(Working data begins)

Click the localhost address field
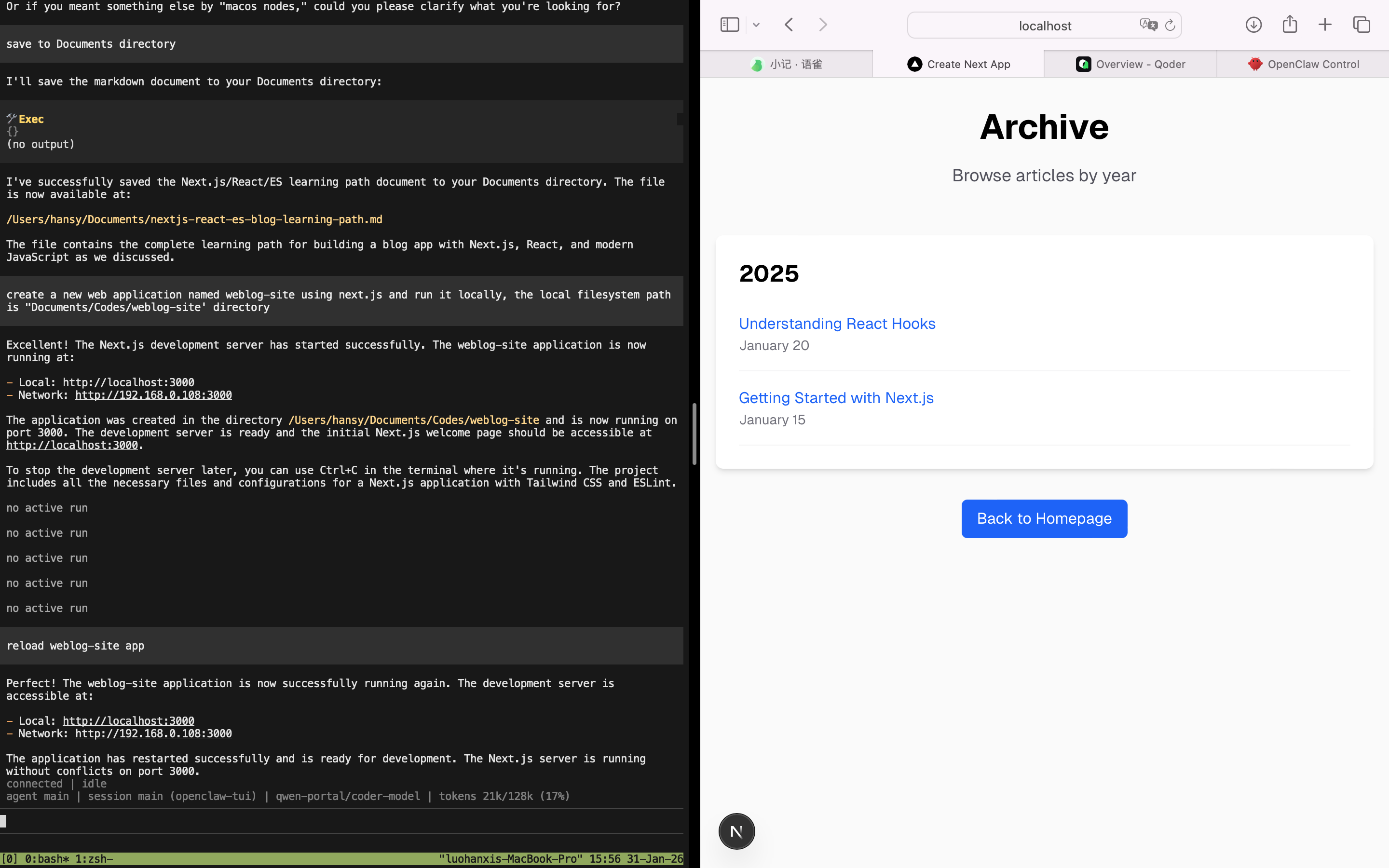The width and height of the screenshot is (1389, 868). click(1045, 26)
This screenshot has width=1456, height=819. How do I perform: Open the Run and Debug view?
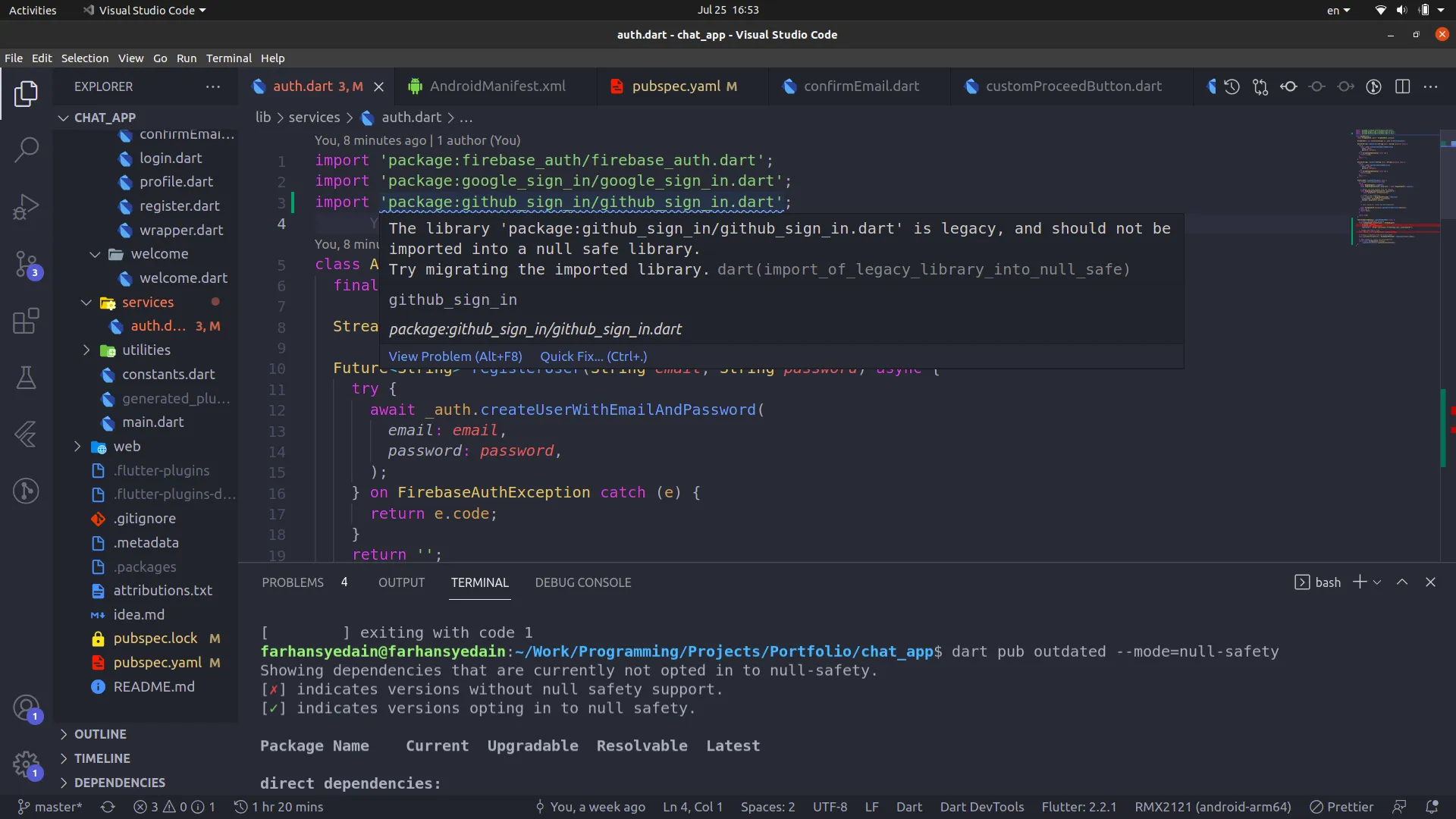pyautogui.click(x=27, y=207)
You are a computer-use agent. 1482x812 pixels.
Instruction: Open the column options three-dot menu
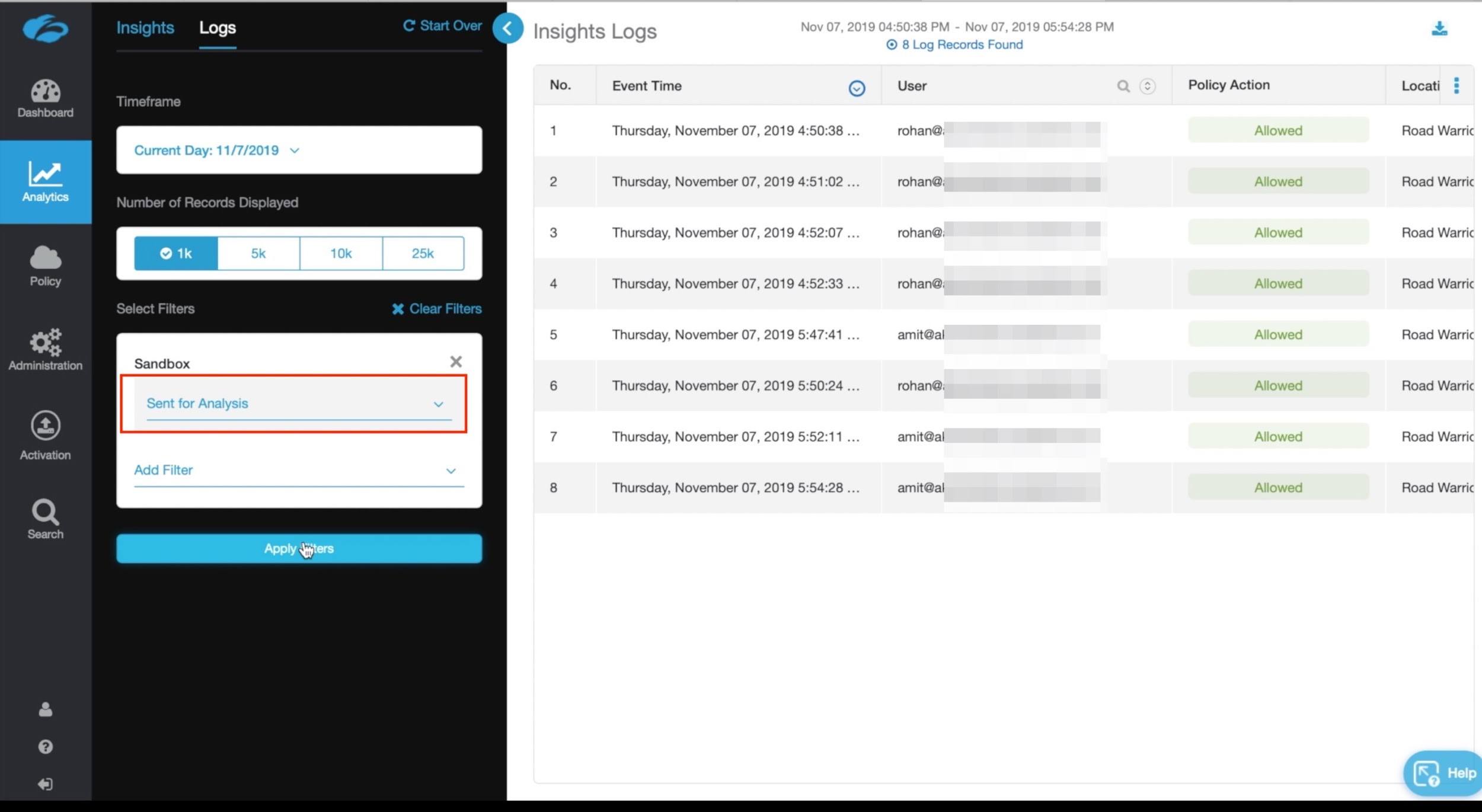pyautogui.click(x=1456, y=86)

(Working data ends)

#### To do:
When you print the records above, keep them exact and leave out the pictures.

#### Result of the task:
Click the localhost address field
The width and height of the screenshot is (1389, 868). click(1045, 26)
This screenshot has width=1456, height=819. How do I perform: Open the Run and Debug view?
pyautogui.click(x=27, y=207)
You are a computer-use agent. 1482x812 pixels.
Instruction: Open the column options three-dot menu
pyautogui.click(x=1456, y=86)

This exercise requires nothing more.